A sense of nostalgia tonight at the Louisiana as music label Chiverin bring Independent Venue Week to a close with a special showcase celebrating the Bristol venue’s work, history and support for the local scene. However, the line-up on display really brings us back. To be precise, to when Chiverin hosted their second live show with Bristol dance-pop trio Elder Island headlining. This was monumental for both parties; Chiverin making a solid statement of their work and Elder Island peaked for success with their smooth experimental pop sounds. Fast forward to 2017, and déja vu strikes with the show having sold-out and Elder Island returning to headline once more. It was all set for a great evening.

The main room swamped in seconds as the Bristol trio take to the stage, ready to perform their new EP Seeds in Sand. There’s a real spark to the band having progressed from their acclaimed self-titled debut. The group produce the kind of sound that’ll have you dancing the night away, with slick combinations of jiving beats and r&b instrumental rhythms that are very much their own.

Opening with ‘Key One’ the band lock everyone under their spell as textured rhythms gradually take course. The sublime ‘Bamboo’ soon comes with warm praise as frontwoman Katy David’s melodic vocals provide tranquility among such intensity. Then the seamless transition from new to old with ‘The Big Unknown’ – the stand out song from Elder Island’s debut EP. The audience erupting in excitement as everyone sings every word, instantly reminding us of their triumphant moment back in 2015. So much energy and confidence from the group, this performance was no doubt one worth treasuring.

This event however was not only about Elder Island, but also showcasing the ever-growing musical talent we have in Bristol. The line-up suited this entirely with an eclectic group of musicians who have either made or are making a mark in the scene. Tamu Massif, who’s no stranger to the live stage produced a display of equal measure with lucid rhythms and engaging stories that felt right at home. Over in the cellar, singer-songwriter Rhain, bubbly and stylish as ever (rocking a her new blonde hairstyle) serenades the audience with her towering melodies. Jamie Cruickshank with his solo set provided charm and wit with his Americana acoustic influences, whilst the brooding dynamics of singer-songwriter Nugget was thoroughly engaging, often shape-shifting in sound as gripping vocals and layered instrumentals take full command.

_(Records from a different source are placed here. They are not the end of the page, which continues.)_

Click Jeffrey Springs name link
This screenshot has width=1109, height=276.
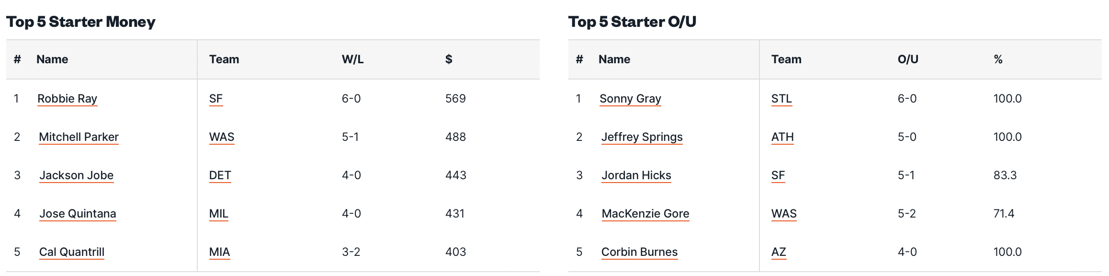click(642, 137)
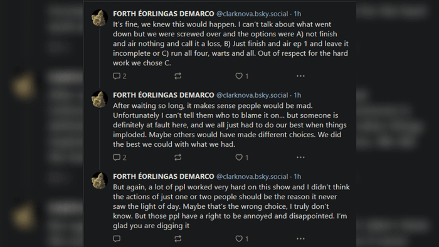
Task: Open more options on second post
Action: (x=300, y=157)
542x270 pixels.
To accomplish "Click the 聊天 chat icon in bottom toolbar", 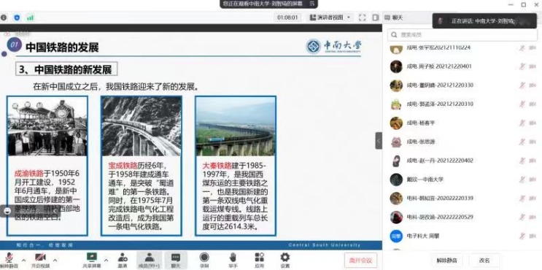I will (x=176, y=260).
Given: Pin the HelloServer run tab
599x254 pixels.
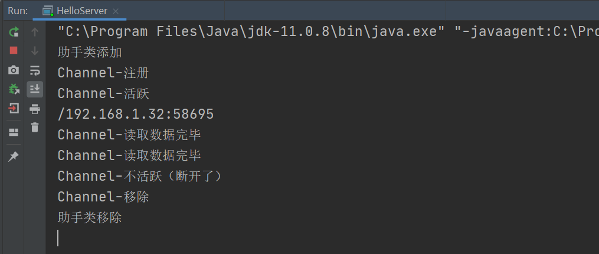Looking at the screenshot, I should [13, 156].
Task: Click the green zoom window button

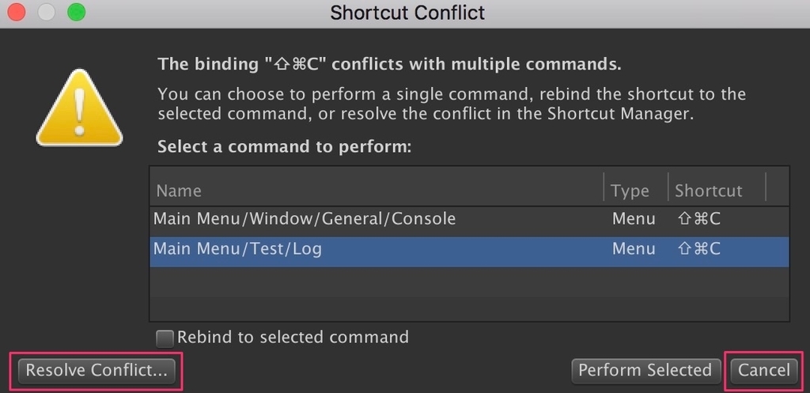Action: click(x=76, y=12)
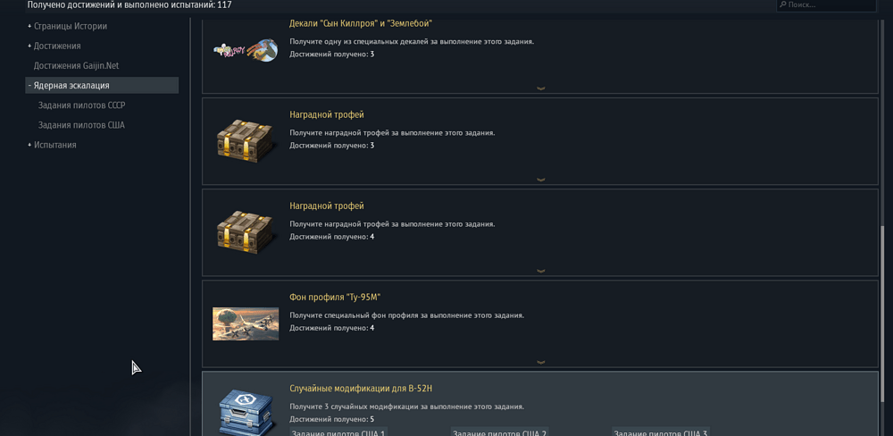Expand the Фон профиля "Ту-95М" card chevron

(541, 362)
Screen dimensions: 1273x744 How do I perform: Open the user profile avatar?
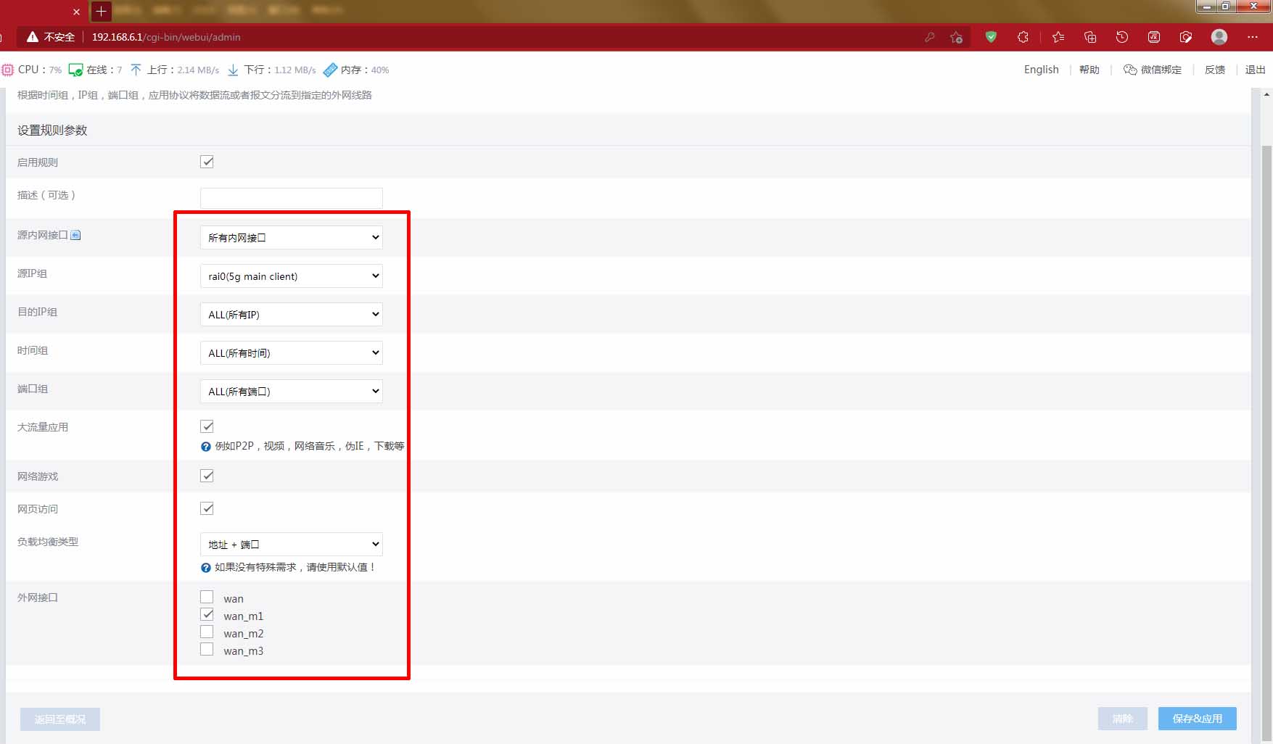click(1219, 37)
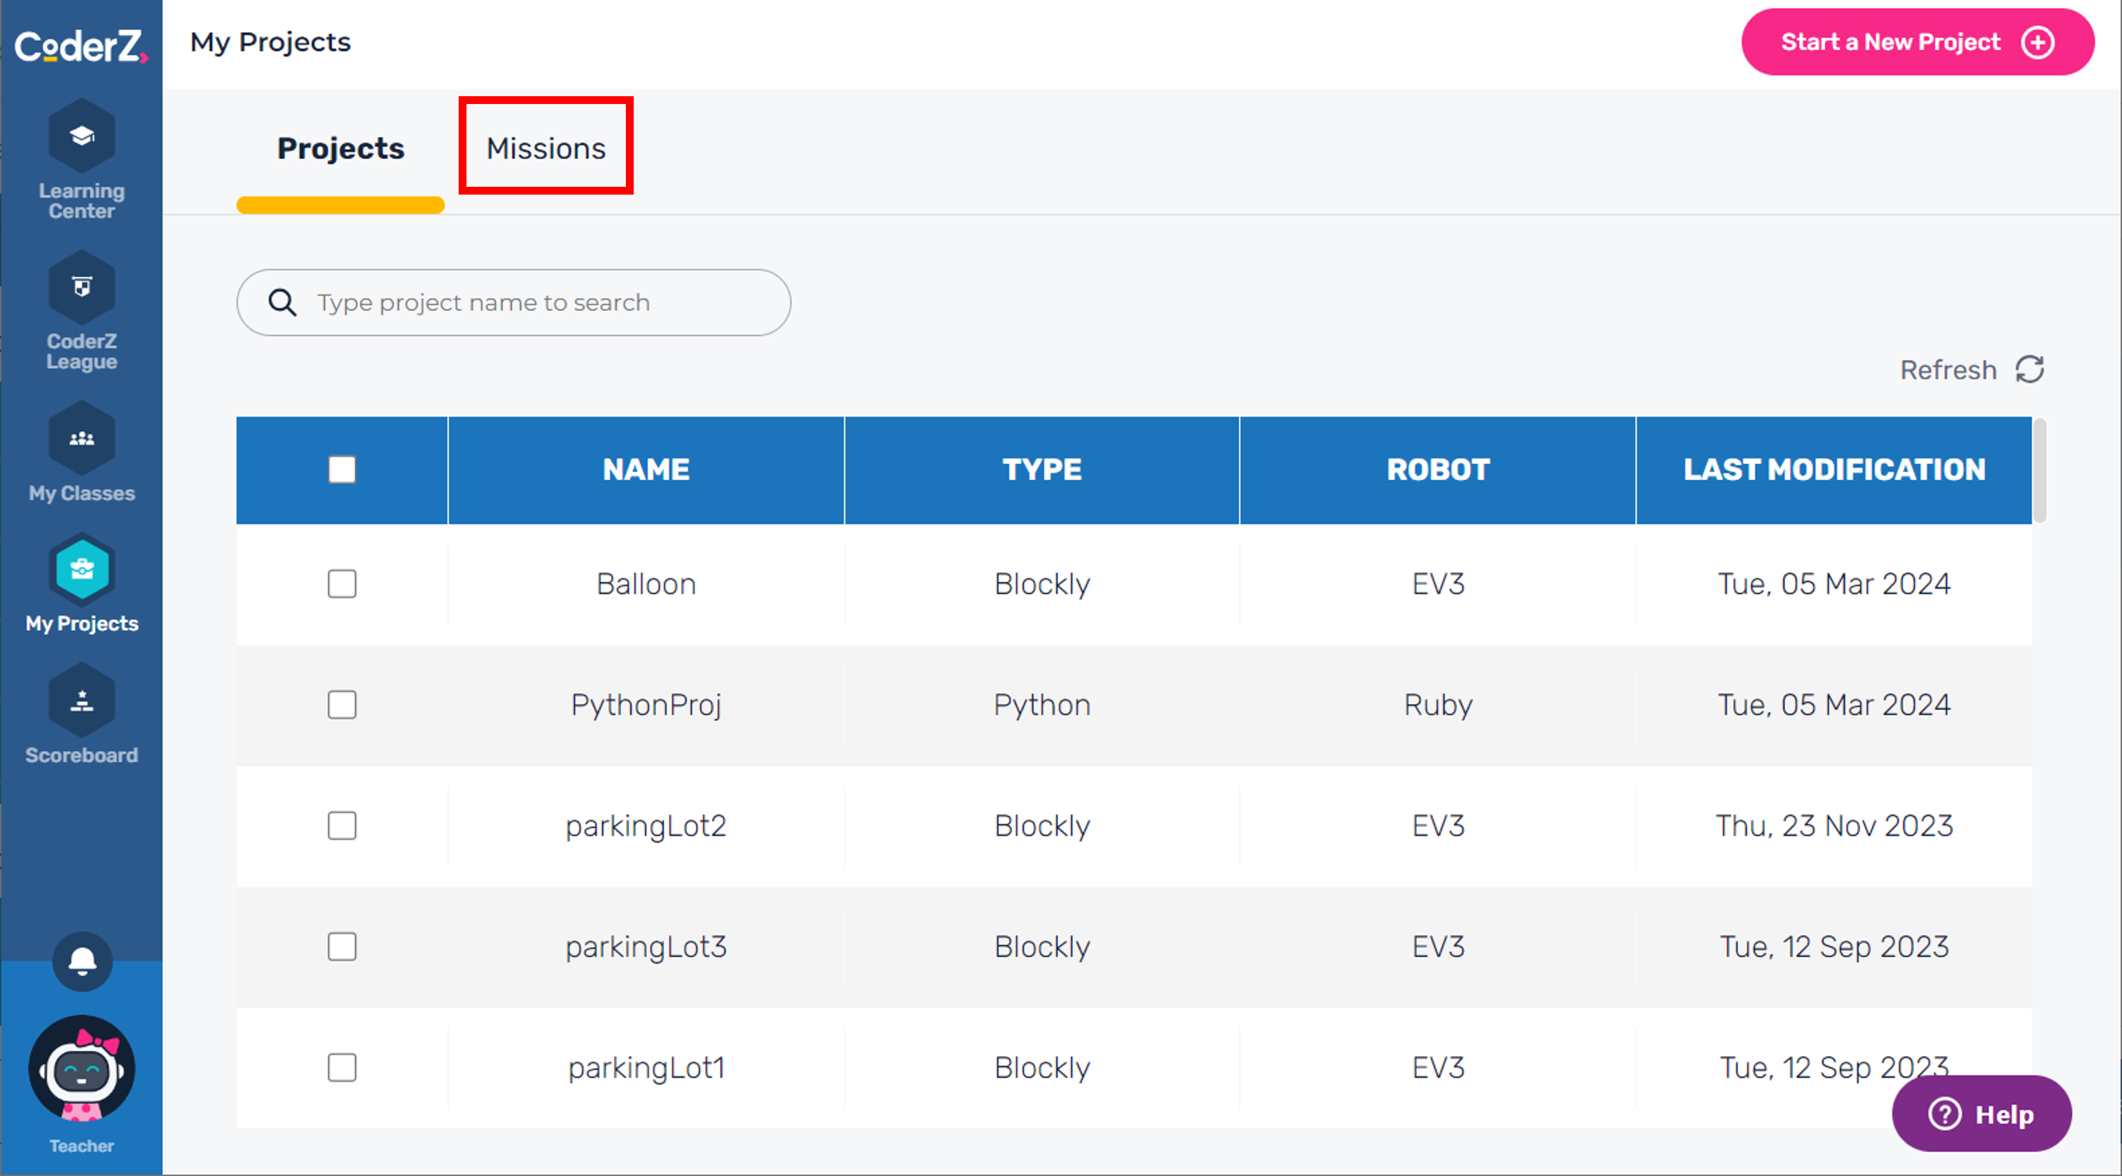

Lastly, the upbeat production and visuals from Bristol duo Body Clocks turned many heads, combining double bass strings and pulsating electronics to produce a defining set of art and colour.

Although Independent Venue Week has ended, it is important to remind ourselves of the hard work music venues put into supporting their local scenes and providing a solid platform for artists to start their careers. The Louisiana is a great example, as well as many other venues across the country continuing to keep independent music and the scene alive.